SUPPLIED INFORMATION
· · ·

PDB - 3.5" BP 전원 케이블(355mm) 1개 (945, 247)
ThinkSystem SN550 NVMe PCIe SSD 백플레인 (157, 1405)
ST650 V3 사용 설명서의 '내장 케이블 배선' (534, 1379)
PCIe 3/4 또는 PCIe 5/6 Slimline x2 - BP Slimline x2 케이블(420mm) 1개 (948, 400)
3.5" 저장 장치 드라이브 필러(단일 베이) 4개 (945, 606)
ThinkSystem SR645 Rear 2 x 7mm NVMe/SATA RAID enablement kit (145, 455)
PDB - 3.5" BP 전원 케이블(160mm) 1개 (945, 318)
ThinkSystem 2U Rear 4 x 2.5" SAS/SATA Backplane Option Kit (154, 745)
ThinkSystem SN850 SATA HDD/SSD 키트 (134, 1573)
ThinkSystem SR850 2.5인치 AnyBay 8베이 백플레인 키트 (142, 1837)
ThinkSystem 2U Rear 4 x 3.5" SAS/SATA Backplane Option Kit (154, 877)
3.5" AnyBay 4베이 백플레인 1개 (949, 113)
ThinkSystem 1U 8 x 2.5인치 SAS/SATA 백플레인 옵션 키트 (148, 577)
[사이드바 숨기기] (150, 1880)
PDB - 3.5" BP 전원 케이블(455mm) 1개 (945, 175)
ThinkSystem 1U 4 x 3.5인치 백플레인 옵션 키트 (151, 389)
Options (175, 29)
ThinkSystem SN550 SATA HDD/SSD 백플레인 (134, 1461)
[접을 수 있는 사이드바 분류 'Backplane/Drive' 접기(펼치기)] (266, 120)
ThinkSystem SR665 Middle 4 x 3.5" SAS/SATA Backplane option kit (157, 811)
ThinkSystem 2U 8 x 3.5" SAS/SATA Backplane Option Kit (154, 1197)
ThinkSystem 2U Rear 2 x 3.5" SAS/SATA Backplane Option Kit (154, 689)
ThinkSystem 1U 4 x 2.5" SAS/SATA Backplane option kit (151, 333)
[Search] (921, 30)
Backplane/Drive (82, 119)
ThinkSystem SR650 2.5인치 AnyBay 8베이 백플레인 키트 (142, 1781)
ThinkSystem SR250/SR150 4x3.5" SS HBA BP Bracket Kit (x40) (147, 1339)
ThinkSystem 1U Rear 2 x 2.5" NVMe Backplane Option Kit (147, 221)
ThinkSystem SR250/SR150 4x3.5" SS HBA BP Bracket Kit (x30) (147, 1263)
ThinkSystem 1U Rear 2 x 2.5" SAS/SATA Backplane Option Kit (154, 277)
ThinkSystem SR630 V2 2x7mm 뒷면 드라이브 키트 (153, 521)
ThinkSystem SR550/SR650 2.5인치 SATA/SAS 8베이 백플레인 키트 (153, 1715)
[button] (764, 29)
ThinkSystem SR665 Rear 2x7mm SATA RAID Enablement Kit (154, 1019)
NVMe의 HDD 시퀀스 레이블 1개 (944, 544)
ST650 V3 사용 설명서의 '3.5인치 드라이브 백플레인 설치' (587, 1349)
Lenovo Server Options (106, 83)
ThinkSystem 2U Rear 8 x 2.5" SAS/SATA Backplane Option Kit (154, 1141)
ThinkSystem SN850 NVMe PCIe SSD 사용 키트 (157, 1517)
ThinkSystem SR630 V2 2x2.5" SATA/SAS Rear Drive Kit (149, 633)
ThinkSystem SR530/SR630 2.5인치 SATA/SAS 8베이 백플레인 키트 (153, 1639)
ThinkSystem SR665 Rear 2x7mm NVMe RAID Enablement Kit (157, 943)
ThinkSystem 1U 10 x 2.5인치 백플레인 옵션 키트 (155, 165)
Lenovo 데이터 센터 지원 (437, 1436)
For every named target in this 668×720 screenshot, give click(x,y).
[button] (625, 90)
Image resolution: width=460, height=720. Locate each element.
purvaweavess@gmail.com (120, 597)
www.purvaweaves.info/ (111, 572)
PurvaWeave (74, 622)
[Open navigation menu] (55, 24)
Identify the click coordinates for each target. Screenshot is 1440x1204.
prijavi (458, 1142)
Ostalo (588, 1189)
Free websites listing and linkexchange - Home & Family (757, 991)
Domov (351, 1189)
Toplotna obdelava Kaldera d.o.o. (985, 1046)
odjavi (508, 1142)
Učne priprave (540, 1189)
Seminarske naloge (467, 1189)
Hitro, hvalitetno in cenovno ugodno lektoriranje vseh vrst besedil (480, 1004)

· · ·

CHALLENGE
Copy all of the data above word for word, keeping every line in its original order.

COMPLETED TASK
PDB - 3.5" BP 전원 케이블(355mm) 1개 (945, 247)
ThinkSystem SN550 NVMe PCIe SSD 백플레인 (157, 1405)
ST650 V3 사용 설명서의 '내장 케이블 배선' (534, 1379)
PCIe 3/4 또는 PCIe 5/6 Slimline x2 - BP Slimline x2 케이블(420mm) 1개 (948, 400)
3.5" 저장 장치 드라이브 필러(단일 베이) 4개 (945, 606)
ThinkSystem SR645 Rear 2 x 7mm NVMe/SATA RAID enablement kit (145, 455)
PDB - 3.5" BP 전원 케이블(160mm) 1개 (945, 318)
ThinkSystem 2U Rear 4 x 2.5" SAS/SATA Backplane Option Kit (154, 745)
ThinkSystem SN850 SATA HDD/SSD 키트 (134, 1573)
ThinkSystem SR850 2.5인치 AnyBay 8베이 백플레인 키트 (142, 1837)
ThinkSystem 2U Rear 4 x 3.5" SAS/SATA Backplane Option Kit (154, 877)
3.5" AnyBay 4베이 백플레인 1개 (949, 113)
ThinkSystem 1U 8 x 2.5인치 SAS/SATA 백플레인 옵션 키트 (148, 577)
[사이드바 숨기기] (150, 1880)
PDB - 3.5" BP 전원 케이블(455mm) 1개 (945, 175)
ThinkSystem 1U 4 x 3.5인치 백플레인 옵션 키트 (151, 389)
Options (175, 29)
ThinkSystem SN550 SATA HDD/SSD 백플레인 (134, 1461)
[접을 수 있는 사이드바 분류 'Backplane/Drive' 접기(펼치기)] (266, 120)
ThinkSystem SR665 Middle 4 x 3.5" SAS/SATA Backplane option kit (157, 811)
ThinkSystem 2U 8 x 3.5" SAS/SATA Backplane Option Kit (154, 1197)
ThinkSystem 2U Rear 2 x 3.5" SAS/SATA Backplane Option Kit (154, 689)
ThinkSystem 1U 4 x 2.5" SAS/SATA Backplane option kit (151, 333)
[Search] (921, 30)
Backplane/Drive (82, 119)
ThinkSystem SR650 2.5인치 AnyBay 8베이 백플레인 키트 (142, 1781)
ThinkSystem SR250/SR150 4x3.5" SS HBA BP Bracket Kit (x40) (147, 1339)
ThinkSystem 1U Rear 2 x 2.5" NVMe Backplane Option Kit (147, 221)
ThinkSystem SR250/SR150 4x3.5" SS HBA BP Bracket Kit (x30) (147, 1263)
ThinkSystem 1U Rear 2 x 2.5" SAS/SATA Backplane Option Kit (154, 277)
ThinkSystem SR630 V2 2x7mm 뒷면 드라이브 키트 (153, 521)
ThinkSystem SR550/SR650 2.5인치 SATA/SAS 8베이 백플레인 키트 (153, 1715)
[button] (764, 29)
ThinkSystem SR665 Rear 2x7mm SATA RAID Enablement Kit (154, 1019)
NVMe의 HDD 시퀀스 레이블 1개 (944, 544)
ST650 V3 사용 설명서의 '3.5인치 드라이브 백플레인 설치' (587, 1349)
Lenovo Server Options (106, 83)
ThinkSystem 2U Rear 8 x 2.5" SAS/SATA Backplane Option Kit (154, 1141)
ThinkSystem SN850 NVMe PCIe SSD 사용 키트 (157, 1517)
ThinkSystem SR630 V2 2x2.5" SATA/SAS Rear Drive Kit (149, 633)
ThinkSystem SR530/SR630 2.5인치 SATA/SAS 8베이 백플레인 키트 (153, 1639)
ThinkSystem SR665 Rear 2x7mm NVMe RAID Enablement Kit (157, 943)
ThinkSystem 1U 10 x 2.5인치 백플레인 옵션 키트 (155, 165)
Lenovo 데이터 센터 지원 (437, 1436)
For every named target in this 668×720 screenshot, give click(x,y).
[button] (625, 90)
Image resolution: width=460, height=720. Locate each element.
purvaweavess@gmail.com (120, 597)
www.purvaweaves.info/ (111, 572)
PurvaWeave (74, 622)
[Open navigation menu] (55, 24)
Identify the click coordinates for each target. Screenshot is 1440x1204.
prijavi (458, 1142)
Ostalo (588, 1189)
Free websites listing and linkexchange - Home & Family (757, 991)
Domov (351, 1189)
Toplotna obdelava Kaldera d.o.o. (985, 1046)
odjavi (508, 1142)
Učne priprave (540, 1189)
Seminarske naloge (467, 1189)
Hitro, hvalitetno in cenovno ugodno lektoriranje vseh vrst besedil (480, 1004)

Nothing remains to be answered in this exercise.